(Dataset excerpt)
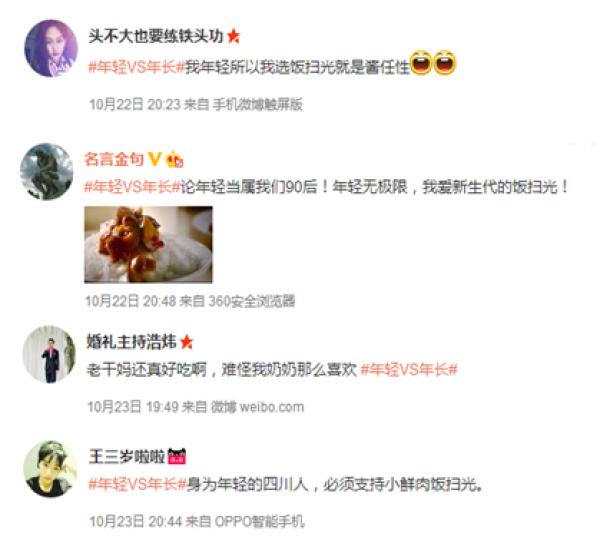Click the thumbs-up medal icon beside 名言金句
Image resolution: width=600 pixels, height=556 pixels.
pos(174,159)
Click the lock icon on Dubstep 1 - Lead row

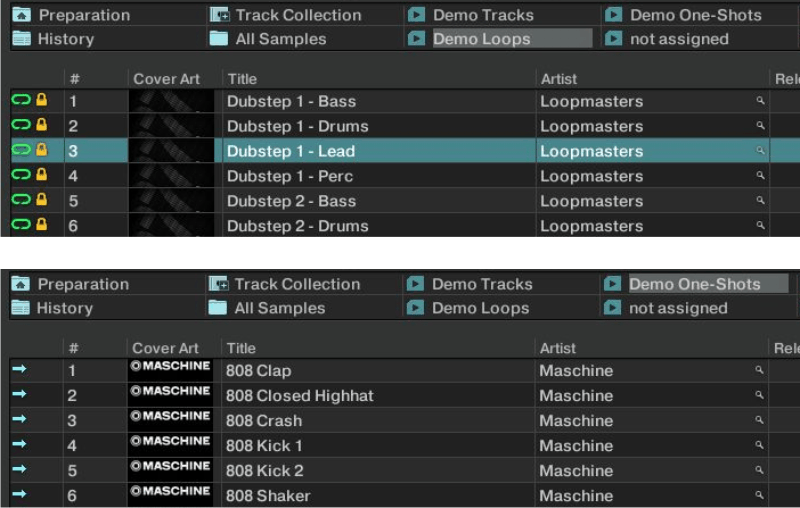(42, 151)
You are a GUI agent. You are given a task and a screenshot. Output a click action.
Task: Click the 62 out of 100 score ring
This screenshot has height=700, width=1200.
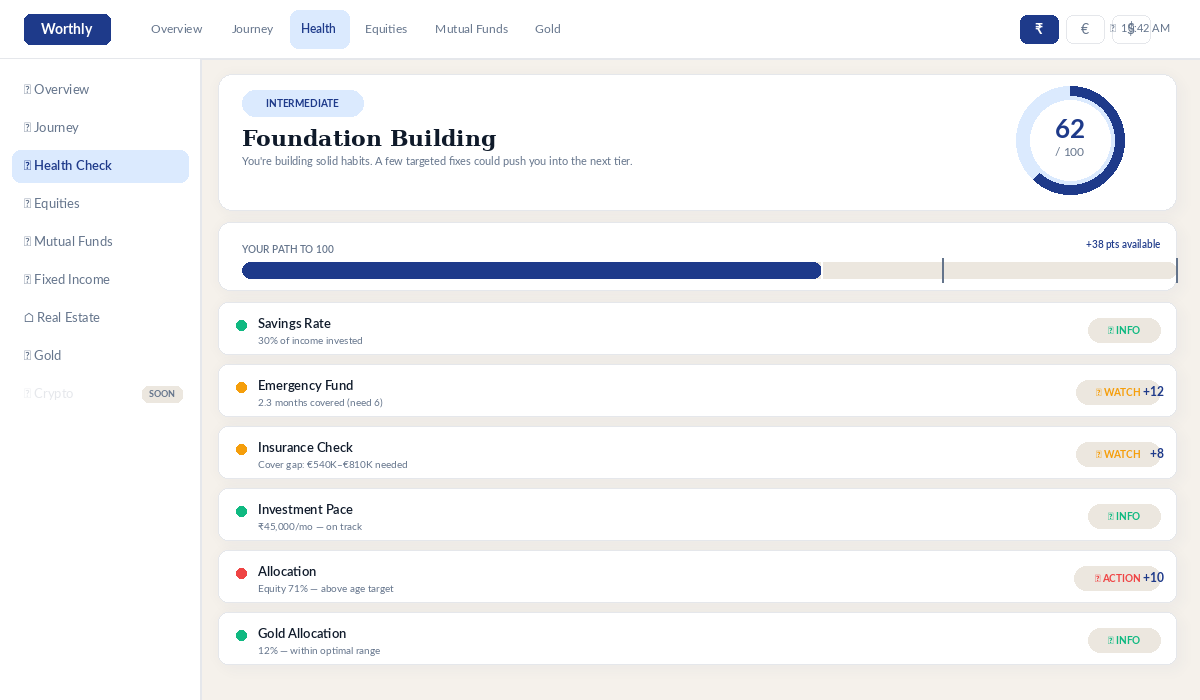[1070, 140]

◆ The exercise
Can you output every non-blank line of the material above as a numbered list, leaving out the pictures?

◆ Exercise output
1. Click the thumbs-up medal icon beside 名言金句
2. Image resolution: width=600 pixels, height=556 pixels.
3. pos(174,159)
4. Click the lock icon on Dubstep 1 - Lead row
5. (42, 151)
6. You are a GUI agent. You are given a task and a screenshot. Output a click action.
7. Task: Click the 62 out of 100 score ring
8. This screenshot has height=700, width=1200.
9. [1070, 140]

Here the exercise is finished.